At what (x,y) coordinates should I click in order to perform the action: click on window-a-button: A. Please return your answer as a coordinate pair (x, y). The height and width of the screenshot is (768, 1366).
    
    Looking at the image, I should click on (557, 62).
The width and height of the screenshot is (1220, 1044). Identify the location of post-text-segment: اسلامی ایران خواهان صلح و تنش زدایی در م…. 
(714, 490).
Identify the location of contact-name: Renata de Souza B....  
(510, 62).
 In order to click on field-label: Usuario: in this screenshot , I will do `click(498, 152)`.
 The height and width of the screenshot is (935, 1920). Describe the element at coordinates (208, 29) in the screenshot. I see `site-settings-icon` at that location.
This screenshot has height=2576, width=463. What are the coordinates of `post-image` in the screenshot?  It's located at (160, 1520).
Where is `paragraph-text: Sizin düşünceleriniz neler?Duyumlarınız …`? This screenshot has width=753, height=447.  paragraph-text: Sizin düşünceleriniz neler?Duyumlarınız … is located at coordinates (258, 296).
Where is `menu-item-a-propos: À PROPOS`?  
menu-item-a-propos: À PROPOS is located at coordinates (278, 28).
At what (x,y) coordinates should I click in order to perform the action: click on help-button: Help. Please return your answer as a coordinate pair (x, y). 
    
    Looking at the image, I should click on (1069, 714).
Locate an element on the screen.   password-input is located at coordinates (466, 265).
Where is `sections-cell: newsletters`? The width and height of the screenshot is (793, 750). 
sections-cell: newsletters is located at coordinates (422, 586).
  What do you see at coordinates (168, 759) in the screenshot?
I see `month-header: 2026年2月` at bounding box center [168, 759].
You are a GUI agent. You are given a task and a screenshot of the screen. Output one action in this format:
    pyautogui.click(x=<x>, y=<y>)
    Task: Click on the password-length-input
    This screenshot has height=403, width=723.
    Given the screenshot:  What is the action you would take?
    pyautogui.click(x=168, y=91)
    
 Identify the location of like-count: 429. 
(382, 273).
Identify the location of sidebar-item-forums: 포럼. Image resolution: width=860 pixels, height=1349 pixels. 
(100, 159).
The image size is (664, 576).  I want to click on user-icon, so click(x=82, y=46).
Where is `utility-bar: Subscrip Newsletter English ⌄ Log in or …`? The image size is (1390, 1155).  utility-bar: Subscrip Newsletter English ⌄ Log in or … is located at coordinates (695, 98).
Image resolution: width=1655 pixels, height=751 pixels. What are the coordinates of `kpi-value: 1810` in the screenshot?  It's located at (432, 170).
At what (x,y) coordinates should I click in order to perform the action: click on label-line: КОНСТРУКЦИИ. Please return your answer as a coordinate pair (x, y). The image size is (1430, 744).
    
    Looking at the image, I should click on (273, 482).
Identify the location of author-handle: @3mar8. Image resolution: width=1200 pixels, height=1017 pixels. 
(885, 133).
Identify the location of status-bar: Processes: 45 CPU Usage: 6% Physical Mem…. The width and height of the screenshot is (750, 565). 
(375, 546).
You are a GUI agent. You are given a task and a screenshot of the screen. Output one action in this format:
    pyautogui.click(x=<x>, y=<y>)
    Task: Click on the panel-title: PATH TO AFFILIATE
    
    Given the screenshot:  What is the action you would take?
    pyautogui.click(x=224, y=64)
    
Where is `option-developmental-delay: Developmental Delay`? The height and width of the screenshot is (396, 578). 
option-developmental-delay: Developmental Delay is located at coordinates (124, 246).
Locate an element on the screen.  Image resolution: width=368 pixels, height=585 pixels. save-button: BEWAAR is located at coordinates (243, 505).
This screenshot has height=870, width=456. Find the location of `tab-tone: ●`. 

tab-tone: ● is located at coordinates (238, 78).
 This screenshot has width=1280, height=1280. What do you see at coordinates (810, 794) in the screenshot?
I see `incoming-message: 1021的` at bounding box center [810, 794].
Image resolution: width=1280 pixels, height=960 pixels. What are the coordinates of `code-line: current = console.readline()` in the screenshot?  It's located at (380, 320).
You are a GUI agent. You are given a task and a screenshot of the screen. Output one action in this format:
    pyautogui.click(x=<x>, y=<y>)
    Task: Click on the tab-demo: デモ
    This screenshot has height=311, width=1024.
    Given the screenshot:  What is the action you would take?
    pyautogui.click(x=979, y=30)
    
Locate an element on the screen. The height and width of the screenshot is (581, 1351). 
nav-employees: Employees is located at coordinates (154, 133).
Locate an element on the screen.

━━━━

Pull out every line of the data above that contains the string "cell". Case matters.

Result -
Where is `sections-cell: newsletters`? The width and height of the screenshot is (793, 750). 
sections-cell: newsletters is located at coordinates (422, 586).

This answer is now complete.